» **WRITTEN EXERCISE 1**: Which measures does the manufacturing article give September readings for, and what is each reading?

» **ARTICLE**:
Fiore expects the PMI to remain below 50 through year-end before rising in the first quarter of 2025 as the uncertainty surrounding November's elections fade and the upside benefits to the Federal Reserve's interest rate cuts come into view.
Manufacturing growth hinges on demand and isn't likely to surpass 50 until after the new year, Fiore said. The new orders index contracted for the sixth consecutive month in September, up 1.5 points to 46.1. The new orders index hasn't shown consistent growth since a 24-month streak of expansion ended in May 2022.
"Demand showed a little bit of life here but it is nothing to get super excited about," he said.
HELP FROM FED
The ISM manufacturing composite was steady in September at 47.2, half a percentage point below market expectations. The underlying composition was mixed, as the employment component declined -2.1ppts to 43.9 and the production index jumped 5.0ppts to 49.8.
"I like the way everything aligns. We're building the base here for recovery," said Fiore, calling September a "good report" and emphasizing the "stable" outlook. "We remain in contraction" but "we are cleaning up the input side."

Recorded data
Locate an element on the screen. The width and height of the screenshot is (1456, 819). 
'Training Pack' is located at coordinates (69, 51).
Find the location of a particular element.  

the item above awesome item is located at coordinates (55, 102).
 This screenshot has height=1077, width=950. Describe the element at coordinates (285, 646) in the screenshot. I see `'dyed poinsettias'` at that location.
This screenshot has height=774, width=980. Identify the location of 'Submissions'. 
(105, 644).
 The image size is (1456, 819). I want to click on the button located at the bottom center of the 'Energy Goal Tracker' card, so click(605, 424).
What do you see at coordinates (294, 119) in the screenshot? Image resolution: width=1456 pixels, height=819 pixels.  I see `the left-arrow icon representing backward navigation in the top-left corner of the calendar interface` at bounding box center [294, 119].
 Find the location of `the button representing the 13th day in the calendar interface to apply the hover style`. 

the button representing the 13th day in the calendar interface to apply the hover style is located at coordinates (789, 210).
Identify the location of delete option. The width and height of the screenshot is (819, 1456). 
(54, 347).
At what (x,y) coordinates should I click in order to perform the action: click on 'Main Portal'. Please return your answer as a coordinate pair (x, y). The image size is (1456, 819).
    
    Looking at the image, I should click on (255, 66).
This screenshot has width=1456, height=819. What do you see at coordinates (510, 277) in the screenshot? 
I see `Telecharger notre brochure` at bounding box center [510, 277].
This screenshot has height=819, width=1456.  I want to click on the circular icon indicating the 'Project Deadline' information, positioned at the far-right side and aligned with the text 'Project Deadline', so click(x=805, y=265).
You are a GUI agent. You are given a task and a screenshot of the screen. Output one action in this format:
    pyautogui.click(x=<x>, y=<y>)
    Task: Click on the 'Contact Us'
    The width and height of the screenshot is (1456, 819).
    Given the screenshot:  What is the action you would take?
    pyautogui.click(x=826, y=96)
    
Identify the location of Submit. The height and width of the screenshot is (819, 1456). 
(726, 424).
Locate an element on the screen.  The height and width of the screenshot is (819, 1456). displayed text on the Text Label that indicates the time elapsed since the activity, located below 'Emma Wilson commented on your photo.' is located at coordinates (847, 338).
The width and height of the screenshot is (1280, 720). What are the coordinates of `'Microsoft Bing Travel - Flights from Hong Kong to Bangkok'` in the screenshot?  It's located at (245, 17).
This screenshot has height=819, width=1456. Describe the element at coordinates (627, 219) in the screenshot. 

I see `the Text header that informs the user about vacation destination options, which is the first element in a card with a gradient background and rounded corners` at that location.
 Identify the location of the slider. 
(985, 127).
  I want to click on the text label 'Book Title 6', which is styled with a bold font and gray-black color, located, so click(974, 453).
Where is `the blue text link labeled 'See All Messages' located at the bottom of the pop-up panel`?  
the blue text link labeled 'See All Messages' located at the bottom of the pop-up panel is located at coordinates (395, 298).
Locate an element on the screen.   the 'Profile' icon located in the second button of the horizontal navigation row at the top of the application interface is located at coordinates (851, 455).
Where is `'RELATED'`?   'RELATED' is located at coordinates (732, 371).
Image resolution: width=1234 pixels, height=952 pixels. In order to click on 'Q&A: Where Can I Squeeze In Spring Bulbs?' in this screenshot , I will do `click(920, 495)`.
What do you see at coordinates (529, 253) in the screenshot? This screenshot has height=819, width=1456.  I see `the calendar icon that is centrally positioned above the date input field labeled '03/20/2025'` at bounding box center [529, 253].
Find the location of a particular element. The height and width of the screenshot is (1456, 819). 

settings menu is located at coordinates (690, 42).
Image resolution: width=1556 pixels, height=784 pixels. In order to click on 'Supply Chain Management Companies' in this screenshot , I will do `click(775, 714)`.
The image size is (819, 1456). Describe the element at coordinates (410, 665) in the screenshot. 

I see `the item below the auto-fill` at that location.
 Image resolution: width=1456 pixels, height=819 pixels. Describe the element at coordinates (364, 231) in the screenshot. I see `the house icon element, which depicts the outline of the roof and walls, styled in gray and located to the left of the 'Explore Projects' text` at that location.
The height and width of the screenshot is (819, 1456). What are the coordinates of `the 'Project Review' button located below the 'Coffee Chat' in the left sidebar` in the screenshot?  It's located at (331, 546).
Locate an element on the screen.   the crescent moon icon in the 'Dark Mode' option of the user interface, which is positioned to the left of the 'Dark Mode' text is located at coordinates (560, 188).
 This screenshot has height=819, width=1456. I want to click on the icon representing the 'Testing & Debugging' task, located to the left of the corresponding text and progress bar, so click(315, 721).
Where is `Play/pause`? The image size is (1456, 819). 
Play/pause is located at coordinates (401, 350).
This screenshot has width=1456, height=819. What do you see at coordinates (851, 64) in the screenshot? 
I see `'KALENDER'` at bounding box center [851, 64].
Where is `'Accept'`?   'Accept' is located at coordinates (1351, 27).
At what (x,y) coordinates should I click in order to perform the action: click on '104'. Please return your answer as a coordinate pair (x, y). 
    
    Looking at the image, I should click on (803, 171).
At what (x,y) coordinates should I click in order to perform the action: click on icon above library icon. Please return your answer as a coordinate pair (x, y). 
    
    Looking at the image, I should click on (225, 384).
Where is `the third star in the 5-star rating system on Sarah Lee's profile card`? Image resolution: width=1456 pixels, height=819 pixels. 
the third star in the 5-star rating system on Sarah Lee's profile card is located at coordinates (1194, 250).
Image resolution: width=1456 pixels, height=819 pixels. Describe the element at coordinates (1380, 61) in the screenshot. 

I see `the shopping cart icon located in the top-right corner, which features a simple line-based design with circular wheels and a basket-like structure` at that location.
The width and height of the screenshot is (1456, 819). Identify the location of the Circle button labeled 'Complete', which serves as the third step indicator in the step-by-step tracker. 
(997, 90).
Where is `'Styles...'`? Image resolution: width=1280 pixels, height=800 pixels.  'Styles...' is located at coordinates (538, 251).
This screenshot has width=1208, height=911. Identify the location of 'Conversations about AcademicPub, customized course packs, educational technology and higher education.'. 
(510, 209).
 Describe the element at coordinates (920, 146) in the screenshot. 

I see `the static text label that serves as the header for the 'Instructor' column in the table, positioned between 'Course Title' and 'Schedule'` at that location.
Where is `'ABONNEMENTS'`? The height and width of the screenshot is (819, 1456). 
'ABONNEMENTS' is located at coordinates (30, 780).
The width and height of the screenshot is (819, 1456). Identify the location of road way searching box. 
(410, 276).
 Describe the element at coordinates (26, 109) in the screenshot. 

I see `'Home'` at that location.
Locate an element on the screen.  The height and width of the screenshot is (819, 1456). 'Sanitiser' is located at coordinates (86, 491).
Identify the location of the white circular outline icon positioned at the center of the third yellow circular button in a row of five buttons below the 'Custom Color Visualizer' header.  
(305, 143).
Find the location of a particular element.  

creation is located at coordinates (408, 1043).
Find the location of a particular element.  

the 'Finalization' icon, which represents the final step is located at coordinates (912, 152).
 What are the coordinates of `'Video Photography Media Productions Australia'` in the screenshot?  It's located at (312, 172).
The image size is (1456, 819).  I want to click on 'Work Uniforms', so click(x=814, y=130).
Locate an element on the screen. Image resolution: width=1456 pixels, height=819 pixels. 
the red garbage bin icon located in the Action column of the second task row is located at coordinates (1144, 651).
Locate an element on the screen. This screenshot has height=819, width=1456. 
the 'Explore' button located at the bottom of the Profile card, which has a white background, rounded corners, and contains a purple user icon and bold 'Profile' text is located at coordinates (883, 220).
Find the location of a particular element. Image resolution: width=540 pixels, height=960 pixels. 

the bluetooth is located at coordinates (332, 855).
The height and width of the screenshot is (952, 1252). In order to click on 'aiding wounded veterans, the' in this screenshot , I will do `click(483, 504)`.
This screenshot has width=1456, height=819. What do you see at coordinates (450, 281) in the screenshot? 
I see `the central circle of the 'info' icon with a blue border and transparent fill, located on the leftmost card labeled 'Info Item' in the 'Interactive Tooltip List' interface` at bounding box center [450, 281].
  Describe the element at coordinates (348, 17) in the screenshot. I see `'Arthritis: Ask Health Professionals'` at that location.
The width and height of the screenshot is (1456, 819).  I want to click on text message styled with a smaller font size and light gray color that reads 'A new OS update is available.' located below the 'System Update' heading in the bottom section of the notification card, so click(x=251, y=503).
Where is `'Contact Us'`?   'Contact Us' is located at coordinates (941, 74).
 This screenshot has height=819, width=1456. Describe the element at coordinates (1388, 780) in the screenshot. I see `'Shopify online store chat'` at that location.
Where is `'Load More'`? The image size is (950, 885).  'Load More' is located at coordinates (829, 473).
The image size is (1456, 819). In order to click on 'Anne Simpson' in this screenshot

» **WRITTEN EXERCISE 2**: Can you update the records from the line containing "coordinates (829, 473)." through the end of the records by replacing "image size" with "screenshot size", and return only those lines with nothing else changed?

» **EXERCISE RESPONSE 1**:
- New orders index: 46.1
- ISM manufacturing composite: 47.2
- Employment component: 43.9
- Production index: 49.8

» **EXERCISE RESPONSE 2**:
Where is `'Load More'`? The screenshot size is (950, 885).  'Load More' is located at coordinates (829, 473).
The screenshot size is (1456, 819). In order to click on 'Anne Simpson' in this screenshot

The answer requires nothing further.